[plug] Any good network monitoring tools?

Matthew Murray matthewm at aone.com.au
Fri Aug 7 08:59:34 WST 1998


The best thing to do would be to check your SNMP tables on the main gateway
machine, or load tcpdump, do a couple of grep commmands and grab each IP as
it gets used.

Of couse your other option is to simply use IP masqurading on the main Linux
system.  Here we have 4 C class ranges for the internal network, nearly
every IP is used, becomes a nightmare to track down if it is not documented
correctly :(

- Matthew Murray


Matthew Murray
OzEmail Access1
Technical Engineer
+61 08  94211111
matthewm at aone.com.au


-----Original Message-----
From: owner-plug at linux.org.au [mailto:owner-plug at linux.org.au]On Behalf
Of David Campbell
Sent: Friday, 7 August 1998 6:48
To: plug at linux.org.au
Subject: [plug] Any good network monitoring tools?

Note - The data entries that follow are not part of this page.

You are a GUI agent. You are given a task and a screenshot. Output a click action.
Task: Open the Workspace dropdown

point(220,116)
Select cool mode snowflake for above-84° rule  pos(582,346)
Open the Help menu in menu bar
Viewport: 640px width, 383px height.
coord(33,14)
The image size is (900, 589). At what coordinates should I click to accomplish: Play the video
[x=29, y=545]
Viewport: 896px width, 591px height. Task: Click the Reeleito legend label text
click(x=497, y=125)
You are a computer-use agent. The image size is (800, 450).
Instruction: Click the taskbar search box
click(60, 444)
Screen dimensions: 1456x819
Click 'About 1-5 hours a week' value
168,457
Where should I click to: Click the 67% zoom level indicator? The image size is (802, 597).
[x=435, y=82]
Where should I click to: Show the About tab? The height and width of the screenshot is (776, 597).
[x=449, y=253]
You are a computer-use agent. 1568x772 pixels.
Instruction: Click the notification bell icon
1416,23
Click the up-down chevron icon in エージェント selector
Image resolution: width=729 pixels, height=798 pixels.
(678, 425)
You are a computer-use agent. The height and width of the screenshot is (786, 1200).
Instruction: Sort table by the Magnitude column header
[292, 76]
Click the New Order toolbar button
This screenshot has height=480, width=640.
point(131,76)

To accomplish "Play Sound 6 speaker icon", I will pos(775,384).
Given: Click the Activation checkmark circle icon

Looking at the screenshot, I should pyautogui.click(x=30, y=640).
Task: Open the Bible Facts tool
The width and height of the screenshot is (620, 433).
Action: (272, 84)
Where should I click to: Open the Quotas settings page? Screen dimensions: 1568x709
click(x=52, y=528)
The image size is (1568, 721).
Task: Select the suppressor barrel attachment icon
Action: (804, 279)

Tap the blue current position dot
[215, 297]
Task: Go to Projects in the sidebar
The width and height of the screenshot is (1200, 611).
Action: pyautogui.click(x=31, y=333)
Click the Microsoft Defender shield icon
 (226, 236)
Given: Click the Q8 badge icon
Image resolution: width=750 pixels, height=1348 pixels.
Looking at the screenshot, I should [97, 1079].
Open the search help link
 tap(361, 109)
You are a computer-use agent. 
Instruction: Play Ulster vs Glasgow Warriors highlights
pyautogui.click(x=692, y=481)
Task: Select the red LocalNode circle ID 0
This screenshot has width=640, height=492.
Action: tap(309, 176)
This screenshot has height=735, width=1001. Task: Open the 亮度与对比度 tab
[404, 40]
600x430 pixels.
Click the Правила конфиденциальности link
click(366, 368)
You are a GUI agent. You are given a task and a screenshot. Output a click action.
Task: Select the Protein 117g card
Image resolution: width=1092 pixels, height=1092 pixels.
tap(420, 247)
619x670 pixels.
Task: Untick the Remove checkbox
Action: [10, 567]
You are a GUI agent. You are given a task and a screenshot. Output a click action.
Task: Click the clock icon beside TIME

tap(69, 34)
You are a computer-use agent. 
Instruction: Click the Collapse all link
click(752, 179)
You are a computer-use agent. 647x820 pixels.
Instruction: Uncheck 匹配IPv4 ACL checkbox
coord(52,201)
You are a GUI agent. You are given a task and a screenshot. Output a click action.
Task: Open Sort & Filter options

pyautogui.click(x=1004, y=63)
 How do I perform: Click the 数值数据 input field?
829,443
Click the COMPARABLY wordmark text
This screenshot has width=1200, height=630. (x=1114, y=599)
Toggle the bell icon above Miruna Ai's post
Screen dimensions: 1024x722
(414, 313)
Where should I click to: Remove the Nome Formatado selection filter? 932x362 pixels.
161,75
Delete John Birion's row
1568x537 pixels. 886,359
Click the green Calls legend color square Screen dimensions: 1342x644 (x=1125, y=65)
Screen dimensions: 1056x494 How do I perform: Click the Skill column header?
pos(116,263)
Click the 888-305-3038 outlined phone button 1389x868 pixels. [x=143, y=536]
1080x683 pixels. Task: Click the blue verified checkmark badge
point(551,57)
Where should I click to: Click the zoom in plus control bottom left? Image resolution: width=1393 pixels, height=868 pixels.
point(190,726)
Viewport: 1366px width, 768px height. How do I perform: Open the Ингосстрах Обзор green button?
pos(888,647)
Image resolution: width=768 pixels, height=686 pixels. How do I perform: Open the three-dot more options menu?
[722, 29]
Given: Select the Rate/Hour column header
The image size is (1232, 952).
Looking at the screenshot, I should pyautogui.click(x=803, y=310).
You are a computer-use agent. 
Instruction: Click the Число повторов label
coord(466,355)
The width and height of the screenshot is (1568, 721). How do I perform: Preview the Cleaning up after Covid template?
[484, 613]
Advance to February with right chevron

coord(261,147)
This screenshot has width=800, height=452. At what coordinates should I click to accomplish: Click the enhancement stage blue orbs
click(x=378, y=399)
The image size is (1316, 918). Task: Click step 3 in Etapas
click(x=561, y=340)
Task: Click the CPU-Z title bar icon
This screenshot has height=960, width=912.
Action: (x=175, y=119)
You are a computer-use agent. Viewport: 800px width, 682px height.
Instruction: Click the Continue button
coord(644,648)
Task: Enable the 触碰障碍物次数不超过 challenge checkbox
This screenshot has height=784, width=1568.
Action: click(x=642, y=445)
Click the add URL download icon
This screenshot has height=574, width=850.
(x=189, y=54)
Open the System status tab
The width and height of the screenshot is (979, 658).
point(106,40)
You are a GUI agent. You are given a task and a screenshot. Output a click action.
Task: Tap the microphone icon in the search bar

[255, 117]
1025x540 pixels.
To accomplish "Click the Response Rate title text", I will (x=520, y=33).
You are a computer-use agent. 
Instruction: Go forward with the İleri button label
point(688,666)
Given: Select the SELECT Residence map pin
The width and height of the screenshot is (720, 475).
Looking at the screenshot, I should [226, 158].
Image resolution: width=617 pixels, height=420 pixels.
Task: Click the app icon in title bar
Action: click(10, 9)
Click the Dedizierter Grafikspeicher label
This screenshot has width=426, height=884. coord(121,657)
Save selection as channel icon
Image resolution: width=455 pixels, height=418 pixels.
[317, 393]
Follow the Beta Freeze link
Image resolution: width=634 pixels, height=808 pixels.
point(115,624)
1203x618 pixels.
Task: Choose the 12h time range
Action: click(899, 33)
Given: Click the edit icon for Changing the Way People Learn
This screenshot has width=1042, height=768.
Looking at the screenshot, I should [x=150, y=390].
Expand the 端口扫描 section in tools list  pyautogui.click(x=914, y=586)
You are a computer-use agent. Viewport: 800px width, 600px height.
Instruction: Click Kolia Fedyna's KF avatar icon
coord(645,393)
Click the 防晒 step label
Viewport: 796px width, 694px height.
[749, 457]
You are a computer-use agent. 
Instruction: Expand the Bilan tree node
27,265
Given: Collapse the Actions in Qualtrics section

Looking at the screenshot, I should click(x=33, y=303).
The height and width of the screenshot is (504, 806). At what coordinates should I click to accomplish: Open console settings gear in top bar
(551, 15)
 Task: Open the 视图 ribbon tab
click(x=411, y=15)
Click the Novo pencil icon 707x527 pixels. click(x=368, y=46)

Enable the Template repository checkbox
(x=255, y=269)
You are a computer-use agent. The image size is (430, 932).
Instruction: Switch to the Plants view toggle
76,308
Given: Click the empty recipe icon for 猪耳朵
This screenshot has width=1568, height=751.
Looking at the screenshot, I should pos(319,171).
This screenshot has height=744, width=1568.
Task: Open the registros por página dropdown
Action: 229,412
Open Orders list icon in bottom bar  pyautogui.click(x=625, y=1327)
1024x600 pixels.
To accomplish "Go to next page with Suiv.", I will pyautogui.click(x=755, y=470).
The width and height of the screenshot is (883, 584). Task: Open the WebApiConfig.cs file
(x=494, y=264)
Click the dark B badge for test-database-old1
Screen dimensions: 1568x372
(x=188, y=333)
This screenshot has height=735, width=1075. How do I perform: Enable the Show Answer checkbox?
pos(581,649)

I need to locate a good network monitoring package which can log IP
numbers and SMB addresses. I have been told that our sub-net is full and
the network admins have an Excel spreadsheet full of possibly unused
slots.

I am going to be away next week so I wanted to leave my machine powered up
in Linux for some data collection. Hopefully I can find a nice bank of 16
contiguous numbers I can uses.

Any tips/pointers much appreciated. Even just being able to locate
currently used IP numbers would help.

David Campbell

PS:
This network is roughly 80% W95, 10% NT 4.0, 5% Netware, 5% other
Average ethernet load is approx 25% (ouch!), we ARE getting a switched hub
soon.
=======================================================
campbell at torque.net

"There is no such thing as a bug in the Linux 2.1.x kernels
Consider it as a request from the enlightened for you to brush
up on your C programming and help improve the kernel."